■ **What is expected**
Copy the data below word for word, starting with the line that contains "Image resolution: width=786" and ending with the line that contains "Looking at the screenshot, I should point(563,482).".

■ **Exercise data**
--

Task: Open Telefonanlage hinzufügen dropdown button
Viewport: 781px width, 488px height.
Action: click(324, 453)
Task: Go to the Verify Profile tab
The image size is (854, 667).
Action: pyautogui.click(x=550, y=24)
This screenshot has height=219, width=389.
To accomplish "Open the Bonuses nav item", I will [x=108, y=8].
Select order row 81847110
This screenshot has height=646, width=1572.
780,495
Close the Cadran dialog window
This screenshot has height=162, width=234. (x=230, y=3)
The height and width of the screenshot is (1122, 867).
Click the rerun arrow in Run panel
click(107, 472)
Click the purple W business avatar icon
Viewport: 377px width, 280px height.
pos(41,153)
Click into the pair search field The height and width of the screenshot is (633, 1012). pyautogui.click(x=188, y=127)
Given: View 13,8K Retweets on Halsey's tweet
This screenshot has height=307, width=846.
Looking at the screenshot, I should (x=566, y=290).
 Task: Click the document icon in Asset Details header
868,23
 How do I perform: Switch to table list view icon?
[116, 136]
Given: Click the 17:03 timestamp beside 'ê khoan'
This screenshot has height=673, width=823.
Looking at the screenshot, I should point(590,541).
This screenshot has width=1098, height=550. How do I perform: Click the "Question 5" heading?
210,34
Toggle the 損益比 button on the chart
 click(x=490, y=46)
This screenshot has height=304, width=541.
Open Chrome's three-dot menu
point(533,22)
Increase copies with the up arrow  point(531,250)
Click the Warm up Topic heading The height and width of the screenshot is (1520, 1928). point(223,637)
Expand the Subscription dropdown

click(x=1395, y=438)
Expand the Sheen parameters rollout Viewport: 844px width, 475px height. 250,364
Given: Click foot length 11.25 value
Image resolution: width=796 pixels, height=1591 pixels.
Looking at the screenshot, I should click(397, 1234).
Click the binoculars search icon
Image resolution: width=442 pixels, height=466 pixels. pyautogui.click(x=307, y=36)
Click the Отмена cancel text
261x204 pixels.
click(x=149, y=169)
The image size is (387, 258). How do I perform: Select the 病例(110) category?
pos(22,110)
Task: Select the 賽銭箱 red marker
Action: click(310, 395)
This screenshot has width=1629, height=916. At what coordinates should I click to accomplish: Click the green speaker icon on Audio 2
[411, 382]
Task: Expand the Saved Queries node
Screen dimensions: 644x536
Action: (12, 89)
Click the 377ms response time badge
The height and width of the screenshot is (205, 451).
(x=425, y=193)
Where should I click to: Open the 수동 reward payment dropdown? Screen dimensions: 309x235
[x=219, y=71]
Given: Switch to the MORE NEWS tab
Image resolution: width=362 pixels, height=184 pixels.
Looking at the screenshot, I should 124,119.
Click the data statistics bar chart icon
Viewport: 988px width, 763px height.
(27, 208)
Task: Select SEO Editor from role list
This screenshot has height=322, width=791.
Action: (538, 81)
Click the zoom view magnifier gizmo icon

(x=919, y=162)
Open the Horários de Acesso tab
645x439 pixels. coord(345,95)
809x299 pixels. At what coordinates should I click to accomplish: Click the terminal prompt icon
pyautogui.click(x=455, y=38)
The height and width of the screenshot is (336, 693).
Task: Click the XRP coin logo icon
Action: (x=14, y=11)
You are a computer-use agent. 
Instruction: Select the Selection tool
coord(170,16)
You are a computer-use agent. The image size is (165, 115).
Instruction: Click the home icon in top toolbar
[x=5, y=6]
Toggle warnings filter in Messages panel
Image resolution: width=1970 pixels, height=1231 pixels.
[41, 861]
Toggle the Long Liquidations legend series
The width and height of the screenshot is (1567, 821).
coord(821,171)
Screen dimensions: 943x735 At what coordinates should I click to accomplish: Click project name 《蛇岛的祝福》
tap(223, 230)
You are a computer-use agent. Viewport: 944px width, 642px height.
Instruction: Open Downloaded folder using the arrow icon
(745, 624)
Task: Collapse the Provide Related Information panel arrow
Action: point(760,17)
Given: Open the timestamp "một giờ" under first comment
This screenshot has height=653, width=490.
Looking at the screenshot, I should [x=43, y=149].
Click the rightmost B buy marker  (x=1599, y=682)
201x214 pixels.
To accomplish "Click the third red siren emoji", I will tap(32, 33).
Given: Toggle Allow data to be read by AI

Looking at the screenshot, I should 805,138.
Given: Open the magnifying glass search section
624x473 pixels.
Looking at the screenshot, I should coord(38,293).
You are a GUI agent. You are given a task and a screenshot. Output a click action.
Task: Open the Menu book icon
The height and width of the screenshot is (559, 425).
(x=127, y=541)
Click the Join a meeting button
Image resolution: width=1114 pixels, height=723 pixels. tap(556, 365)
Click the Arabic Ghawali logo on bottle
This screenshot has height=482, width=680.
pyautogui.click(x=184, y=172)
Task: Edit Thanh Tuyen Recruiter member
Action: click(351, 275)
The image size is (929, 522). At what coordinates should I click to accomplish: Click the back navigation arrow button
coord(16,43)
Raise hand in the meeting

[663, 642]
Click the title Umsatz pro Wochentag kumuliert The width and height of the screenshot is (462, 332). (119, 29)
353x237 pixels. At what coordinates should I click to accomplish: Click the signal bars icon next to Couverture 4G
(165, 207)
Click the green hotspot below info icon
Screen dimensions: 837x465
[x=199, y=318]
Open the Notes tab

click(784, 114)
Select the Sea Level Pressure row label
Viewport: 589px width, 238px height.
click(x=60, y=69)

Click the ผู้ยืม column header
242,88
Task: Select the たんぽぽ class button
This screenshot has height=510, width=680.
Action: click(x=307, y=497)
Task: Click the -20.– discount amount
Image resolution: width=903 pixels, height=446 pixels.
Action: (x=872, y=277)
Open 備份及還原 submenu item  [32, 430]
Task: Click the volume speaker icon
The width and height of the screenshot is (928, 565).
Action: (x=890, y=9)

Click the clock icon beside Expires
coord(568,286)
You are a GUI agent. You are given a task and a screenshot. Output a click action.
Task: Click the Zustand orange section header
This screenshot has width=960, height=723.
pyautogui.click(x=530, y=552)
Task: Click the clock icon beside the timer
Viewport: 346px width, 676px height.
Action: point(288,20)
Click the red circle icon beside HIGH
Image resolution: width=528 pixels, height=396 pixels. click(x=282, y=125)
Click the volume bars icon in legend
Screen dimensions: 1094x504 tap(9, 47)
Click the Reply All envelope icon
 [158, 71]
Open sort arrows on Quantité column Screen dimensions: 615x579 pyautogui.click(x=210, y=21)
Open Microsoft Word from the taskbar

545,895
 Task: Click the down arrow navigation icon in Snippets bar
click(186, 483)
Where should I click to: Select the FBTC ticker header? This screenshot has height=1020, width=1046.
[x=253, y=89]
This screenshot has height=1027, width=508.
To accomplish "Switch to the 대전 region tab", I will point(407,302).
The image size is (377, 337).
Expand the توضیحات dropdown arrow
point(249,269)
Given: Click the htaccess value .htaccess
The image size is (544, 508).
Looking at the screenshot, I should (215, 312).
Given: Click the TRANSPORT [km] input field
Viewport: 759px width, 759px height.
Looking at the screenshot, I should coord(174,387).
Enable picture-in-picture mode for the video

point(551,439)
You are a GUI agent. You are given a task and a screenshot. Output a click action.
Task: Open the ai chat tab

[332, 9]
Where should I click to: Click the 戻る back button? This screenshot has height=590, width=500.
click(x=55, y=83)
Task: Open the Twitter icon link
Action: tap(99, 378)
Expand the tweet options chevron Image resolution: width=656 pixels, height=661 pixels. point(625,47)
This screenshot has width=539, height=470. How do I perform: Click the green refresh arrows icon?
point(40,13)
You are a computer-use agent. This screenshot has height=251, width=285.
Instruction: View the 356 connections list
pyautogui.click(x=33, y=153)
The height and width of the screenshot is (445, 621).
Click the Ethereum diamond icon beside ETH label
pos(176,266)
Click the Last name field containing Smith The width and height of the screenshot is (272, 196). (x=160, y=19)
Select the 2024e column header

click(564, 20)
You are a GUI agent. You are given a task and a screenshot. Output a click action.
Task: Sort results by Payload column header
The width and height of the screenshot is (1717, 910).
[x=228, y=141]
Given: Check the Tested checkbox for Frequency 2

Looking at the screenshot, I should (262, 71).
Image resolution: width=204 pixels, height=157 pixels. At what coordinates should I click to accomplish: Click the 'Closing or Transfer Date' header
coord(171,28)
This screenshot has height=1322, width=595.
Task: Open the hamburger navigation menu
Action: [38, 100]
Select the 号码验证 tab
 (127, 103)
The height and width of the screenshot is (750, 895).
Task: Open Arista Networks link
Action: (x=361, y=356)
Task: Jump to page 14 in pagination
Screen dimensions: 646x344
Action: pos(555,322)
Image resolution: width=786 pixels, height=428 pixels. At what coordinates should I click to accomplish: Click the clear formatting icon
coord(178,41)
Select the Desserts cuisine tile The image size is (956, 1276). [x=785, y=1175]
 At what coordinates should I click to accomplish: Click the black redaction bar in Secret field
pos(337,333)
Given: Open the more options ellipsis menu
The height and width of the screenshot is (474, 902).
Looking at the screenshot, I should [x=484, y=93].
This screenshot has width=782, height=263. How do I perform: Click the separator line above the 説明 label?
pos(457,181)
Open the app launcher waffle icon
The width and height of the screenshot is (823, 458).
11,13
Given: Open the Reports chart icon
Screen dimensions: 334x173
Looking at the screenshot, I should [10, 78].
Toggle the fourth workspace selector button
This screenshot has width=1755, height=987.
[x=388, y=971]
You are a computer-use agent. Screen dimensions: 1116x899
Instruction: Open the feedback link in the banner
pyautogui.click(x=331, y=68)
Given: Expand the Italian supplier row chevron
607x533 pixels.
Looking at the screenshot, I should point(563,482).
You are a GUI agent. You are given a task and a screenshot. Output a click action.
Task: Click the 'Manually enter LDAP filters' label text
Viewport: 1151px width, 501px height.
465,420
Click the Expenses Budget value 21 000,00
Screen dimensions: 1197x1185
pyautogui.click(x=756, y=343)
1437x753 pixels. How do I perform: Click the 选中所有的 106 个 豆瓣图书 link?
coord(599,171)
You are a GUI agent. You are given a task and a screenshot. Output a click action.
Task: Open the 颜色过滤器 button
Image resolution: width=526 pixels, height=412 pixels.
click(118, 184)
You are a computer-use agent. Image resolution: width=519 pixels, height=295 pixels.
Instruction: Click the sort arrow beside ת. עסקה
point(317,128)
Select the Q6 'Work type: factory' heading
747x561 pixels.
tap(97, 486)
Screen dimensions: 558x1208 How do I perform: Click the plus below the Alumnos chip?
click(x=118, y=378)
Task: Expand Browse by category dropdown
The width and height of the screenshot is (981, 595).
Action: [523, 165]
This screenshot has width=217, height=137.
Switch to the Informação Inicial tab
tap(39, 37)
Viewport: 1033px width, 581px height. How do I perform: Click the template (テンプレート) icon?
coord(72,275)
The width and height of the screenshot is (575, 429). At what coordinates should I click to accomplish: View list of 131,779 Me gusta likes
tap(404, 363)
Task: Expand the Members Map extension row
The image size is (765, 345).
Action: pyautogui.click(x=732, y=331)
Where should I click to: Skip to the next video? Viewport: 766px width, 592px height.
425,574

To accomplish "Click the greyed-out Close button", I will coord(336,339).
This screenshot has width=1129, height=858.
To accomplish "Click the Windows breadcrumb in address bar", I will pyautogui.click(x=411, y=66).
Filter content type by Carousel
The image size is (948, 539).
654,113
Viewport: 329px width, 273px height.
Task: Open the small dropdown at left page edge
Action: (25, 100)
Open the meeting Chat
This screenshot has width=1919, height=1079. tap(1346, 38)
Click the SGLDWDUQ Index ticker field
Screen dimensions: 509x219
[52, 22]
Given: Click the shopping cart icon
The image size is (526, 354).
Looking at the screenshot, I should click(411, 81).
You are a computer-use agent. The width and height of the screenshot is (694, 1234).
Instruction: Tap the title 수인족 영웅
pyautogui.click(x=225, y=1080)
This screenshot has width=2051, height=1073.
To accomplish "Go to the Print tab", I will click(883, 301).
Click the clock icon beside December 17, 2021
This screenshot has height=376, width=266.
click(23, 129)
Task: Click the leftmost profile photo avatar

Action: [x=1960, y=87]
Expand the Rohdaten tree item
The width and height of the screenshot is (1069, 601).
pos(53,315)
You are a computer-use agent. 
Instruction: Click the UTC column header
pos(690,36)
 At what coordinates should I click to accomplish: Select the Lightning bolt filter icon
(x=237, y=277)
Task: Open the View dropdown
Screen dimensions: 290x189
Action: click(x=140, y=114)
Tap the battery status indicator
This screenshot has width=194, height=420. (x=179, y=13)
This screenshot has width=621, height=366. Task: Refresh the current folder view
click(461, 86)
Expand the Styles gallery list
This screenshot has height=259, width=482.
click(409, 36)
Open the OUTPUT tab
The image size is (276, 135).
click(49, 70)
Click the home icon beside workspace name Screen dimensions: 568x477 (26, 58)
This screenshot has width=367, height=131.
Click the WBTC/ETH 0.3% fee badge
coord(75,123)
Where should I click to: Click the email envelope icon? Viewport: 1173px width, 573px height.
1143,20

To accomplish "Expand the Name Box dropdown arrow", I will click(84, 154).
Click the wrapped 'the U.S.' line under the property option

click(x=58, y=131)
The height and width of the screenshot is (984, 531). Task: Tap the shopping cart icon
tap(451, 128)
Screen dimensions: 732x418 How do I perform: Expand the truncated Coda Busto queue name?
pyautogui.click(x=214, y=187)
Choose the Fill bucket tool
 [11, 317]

--

■ **Exercise output**
Image resolution: width=786 pixels, height=428 pixels. At what coordinates should I click to accomplish: Click the clear formatting icon
coord(178,41)
Select the Desserts cuisine tile The image size is (956, 1276). [x=785, y=1175]
 At what coordinates should I click to accomplish: Click the black redaction bar in Secret field
pos(337,333)
Given: Open the more options ellipsis menu
The height and width of the screenshot is (474, 902).
Looking at the screenshot, I should [x=484, y=93].
This screenshot has width=782, height=263. How do I perform: Click the separator line above the 説明 label?
pos(457,181)
Open the app launcher waffle icon
The width and height of the screenshot is (823, 458).
11,13
Given: Open the Reports chart icon
Screen dimensions: 334x173
Looking at the screenshot, I should [10, 78].
Toggle the fourth workspace selector button
This screenshot has width=1755, height=987.
[x=388, y=971]
You are a computer-use agent. Screen dimensions: 1116x899
Instruction: Open the feedback link in the banner
pyautogui.click(x=331, y=68)
Given: Expand the Italian supplier row chevron
607x533 pixels.
Looking at the screenshot, I should point(563,482).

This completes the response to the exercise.